(Guest Post by Matthew Ladner)
Fall has arrived in an even-numbered year, which means that in addition to football there are also elections. Here in the Cactus Patch our political conversation has been even more boisterous than usual. Back in 2016 an individual deep in the council of left-of-center Arizona politics told me that the plan was to make the 2018 election about K-12 education and to run David Garcia for Governor. Garcia did indeed win the Democratic Party’s nomination (the Arizona Education Association announced their endorsement for Garcia at a RedforED rally last spring) and K-12 does indeed look to be the major election issue, so mission accomplished on both fronts. Ballot propositions may however have a much larger impact on school funding than the officeholder races, but not in the way commonly supposed.
Hysteria reigns supreme in the K-12 discussion. A steady stream of reports from the ACLU, the Grand Canyon Institute and the Arizona Republic’s ongoing Two-Minute Hate series on charters and choice programs appear to have been coordinated with impressive precision. Each of these things deserve to be addressed on their own merits (or lack thereof-it’s a mixed bag on substance imo with a spectrum ranging from good points to shallow propaganda) but as far as multi-organizational timed to an electoral calendar efforts go:
In the midst of all this political mosh-pit I saw something that struck me the other day- a Twitter avatar that said “No on 305/Yes on 127.” These reference two ballot propositions on the November ballot-Proposition 127 would require the state to generate half of it’s energy from renewable sources by 2030, while Prop. 305 will ask voters to either confirm or reject the expansion of the ESA program that passed in 2017.
The No on 305/Yes on 127 combo struck me because it seems extremely likely that Prop. 127 would take more money out of Arizona district classrooms than 305, and by a very wide margin. I claim no expertise on energy policy, but I found the take of the Washington Post and of Peter Zeihan in the Accidental Superpower on the subject to be compelling. So first off, some good news:
Things are headed in the right direction and it is mostly because natural gas is cheap, cleaner and is replacing the use of coal in generating electricity.

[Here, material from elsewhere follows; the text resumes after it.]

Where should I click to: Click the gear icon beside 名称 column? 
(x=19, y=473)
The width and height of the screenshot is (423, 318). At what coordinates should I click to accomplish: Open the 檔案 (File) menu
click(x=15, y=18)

The Washington Post, not of anthropomorphic climate change denial fame, rightly celebrated this trend. Noting that natural gas reduces emissions by half the Post editorial board noted:
True, half the emissions does not mean no emissions. But the United States does not have to eliminate its carbon footprint all at once, nor should it. Doing so would cost far too much. Instead, natural gas can play a big role in transitioning to cleaner energy cheaply.
When something is far too expensive for the Washington Post editorial board’s tastes, it is a good idea to pay close attention. Peter Zeihan also addressed this topic in the Accidental Superpower. He generally buys the notion of anthropomorphic climate change, but noted that the next generation of power generation plants were being built to use natural gas due to market forces, that this was considerably cleaner than coal burning, and that the life span of these new plants would be about 30 years. Sometime in the next 30 years Zeihan reckons that one or more of the many possibilities for alternative energy will pencil out in terms of economic viability-we just don’t know which one(s) yet.

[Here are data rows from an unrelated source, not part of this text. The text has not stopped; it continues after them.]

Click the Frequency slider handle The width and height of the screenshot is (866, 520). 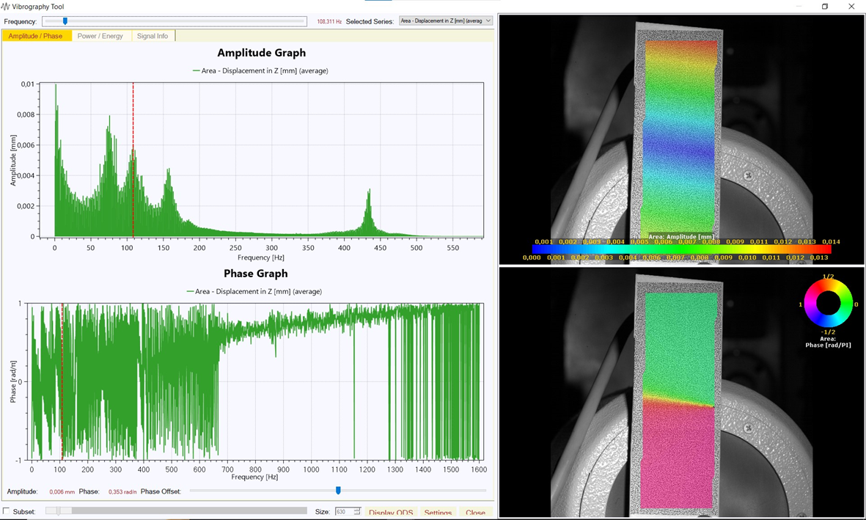65,21
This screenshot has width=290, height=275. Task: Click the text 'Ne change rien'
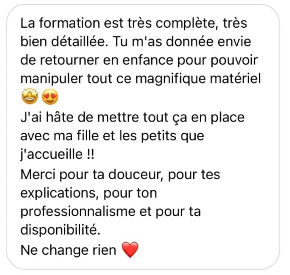click(x=68, y=250)
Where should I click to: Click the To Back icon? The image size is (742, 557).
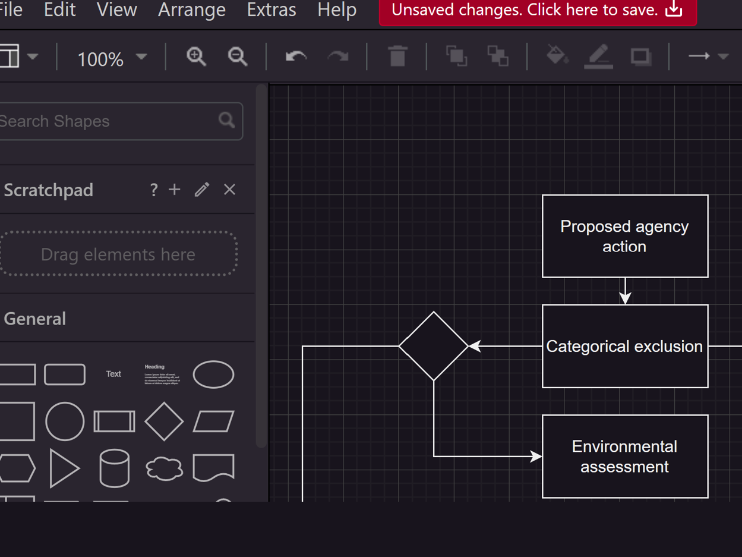(x=498, y=56)
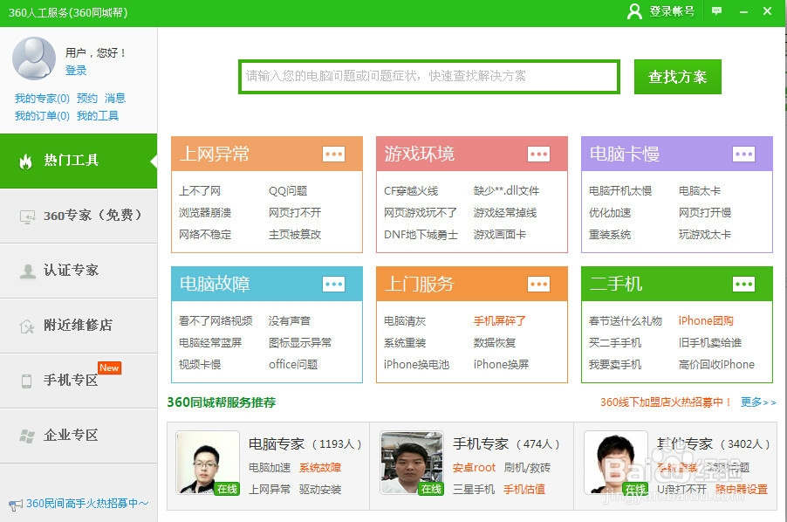This screenshot has width=787, height=522.
Task: Click the 登录帐号 person icon in title bar
Action: pyautogui.click(x=633, y=11)
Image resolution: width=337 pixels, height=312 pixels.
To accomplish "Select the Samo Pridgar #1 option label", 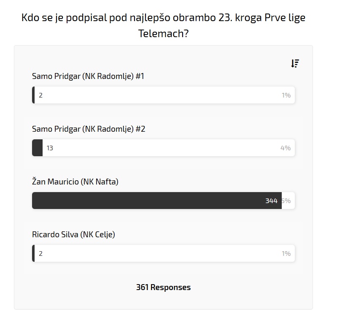I will (88, 76).
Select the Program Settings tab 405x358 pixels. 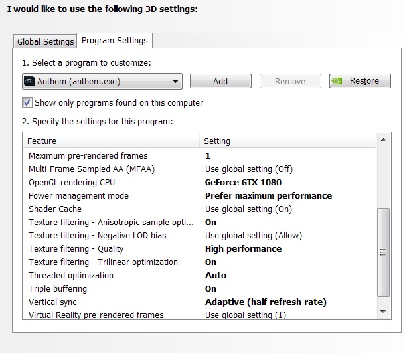pyautogui.click(x=114, y=41)
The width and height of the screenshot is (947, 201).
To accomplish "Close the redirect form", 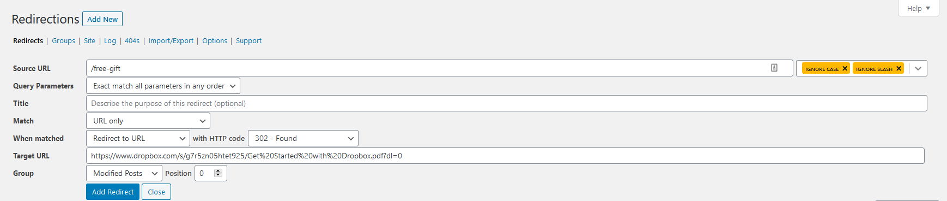I will 156,192.
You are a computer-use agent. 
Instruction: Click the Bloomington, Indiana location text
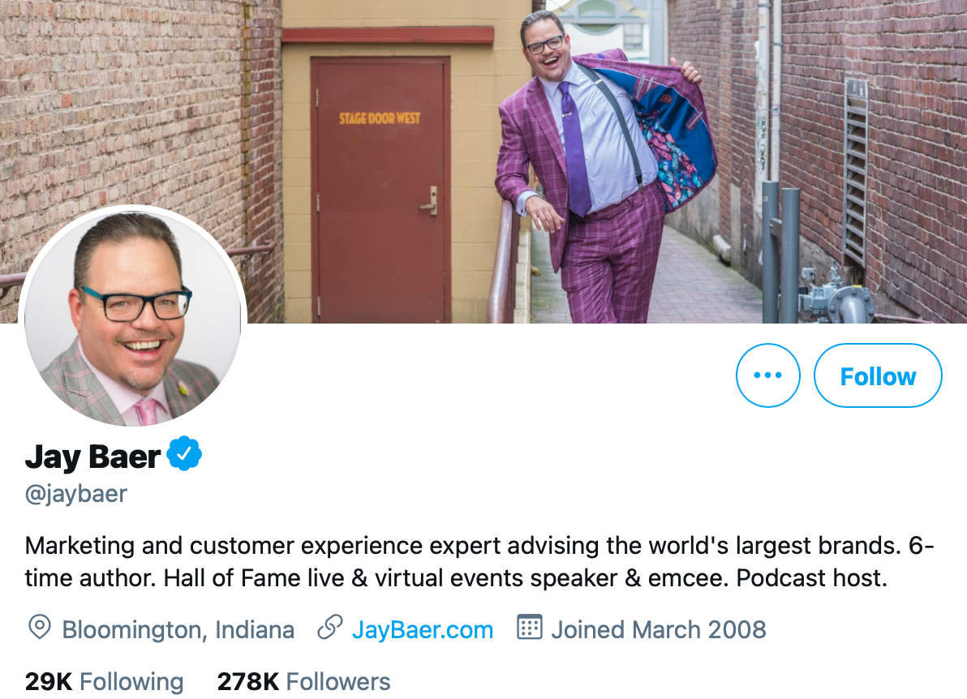tap(178, 630)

Google around a bit and you will read about experiments in everything from artificial leaves to fuel producing microbes to crystal encased nuclear waste fueled batteries to clean coal fuels. Which of these-or something else- becomes economically viable is anyone’s guess, but it is not likely to happen on a deadline adopted by Arizona voters in 2018. How much sense does it make to make a massive investment in alternative energy technologies before any of them pencil out, especially when some of them eventually will?
So back to Arizona, Prop. 127 and education. The conversion from coal to natural gas is already happening in Arizona. This is good because right now the Texas oil fields are simply flaring off natural gas as a waste product until the pipeline infrastructure is built to collect and sell it. In fact you can see the flaring from outer space:
The Wall Street Journal recently wrote that there was enough natural gas being flared off to power a small state-one million dollars worth per day. I volunteer Arizona to be that state rather just have them burn it off without generating any power and having us burn coal to generate our electricity. The transition from coal to natural gas has already begun in Arizona, and happily it is being driven by market forces rather than mandates.
Prop. 127 however will force the renewable issue and the companies that generate the state’s power have detailed the enormous costs to such a move. Consumer rates are estimated to double in price. Since the initiative does not define nuclear power as “renewable” so opponents claim Prop. 127 would necessitate the closure of the nation’s largest nuclear power plant which produces **ahem** zero carbon emissions and probably (I’m guessing) cost the GDP of a small country to build.
Given what would be a mad scramble to create renewable energy, one additionally suspects that it would damage the ongoing conversion of coal burning plants to natural gas. Converting coal burning plants to natural gas can be done but it takes time and money-but there is a payoff in the form of low natural gas prices-it pencils out, and is cleaner. Natural gas capacity would not help meet the mandate so the time and effort to convert to natural gas seems very likely to be diverted on a snipe-hunt of utility scale alternative energy sources ready for prime-time.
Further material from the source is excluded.